Directions:
Pull out every line of the rows below that contains the string "screenshot".

Material to process:
################

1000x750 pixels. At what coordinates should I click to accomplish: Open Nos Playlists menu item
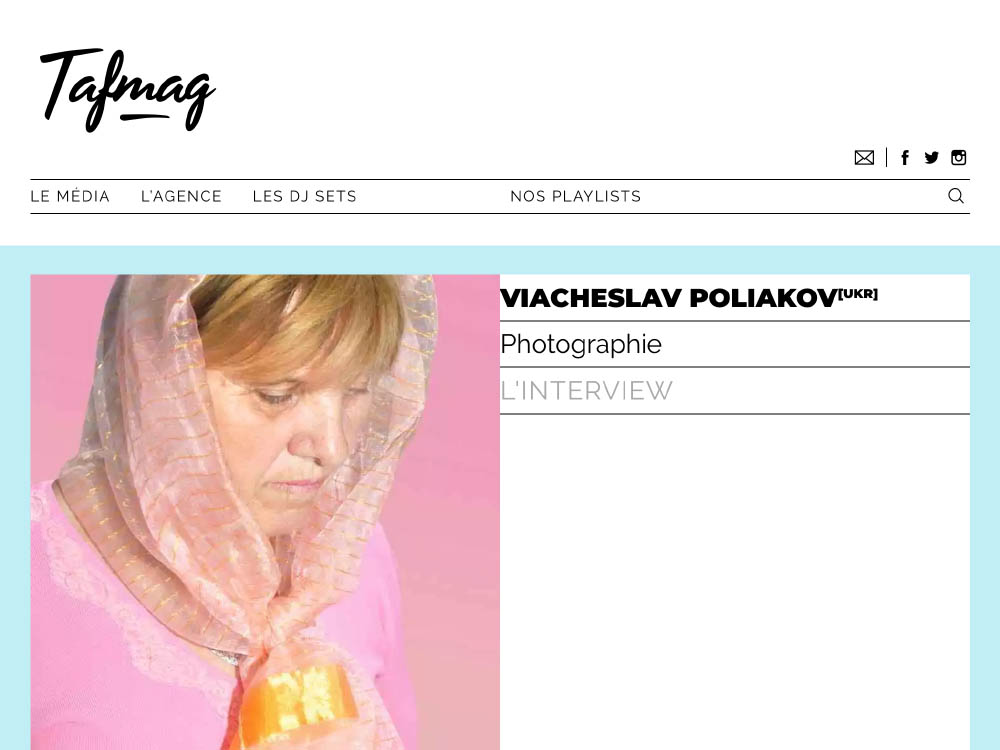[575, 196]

################

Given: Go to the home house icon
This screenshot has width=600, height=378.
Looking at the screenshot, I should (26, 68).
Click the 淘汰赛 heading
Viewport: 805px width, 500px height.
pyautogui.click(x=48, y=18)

################

Task solution:
This screenshot has width=600, height=378.
Looking at the screenshot, I should (26, 68).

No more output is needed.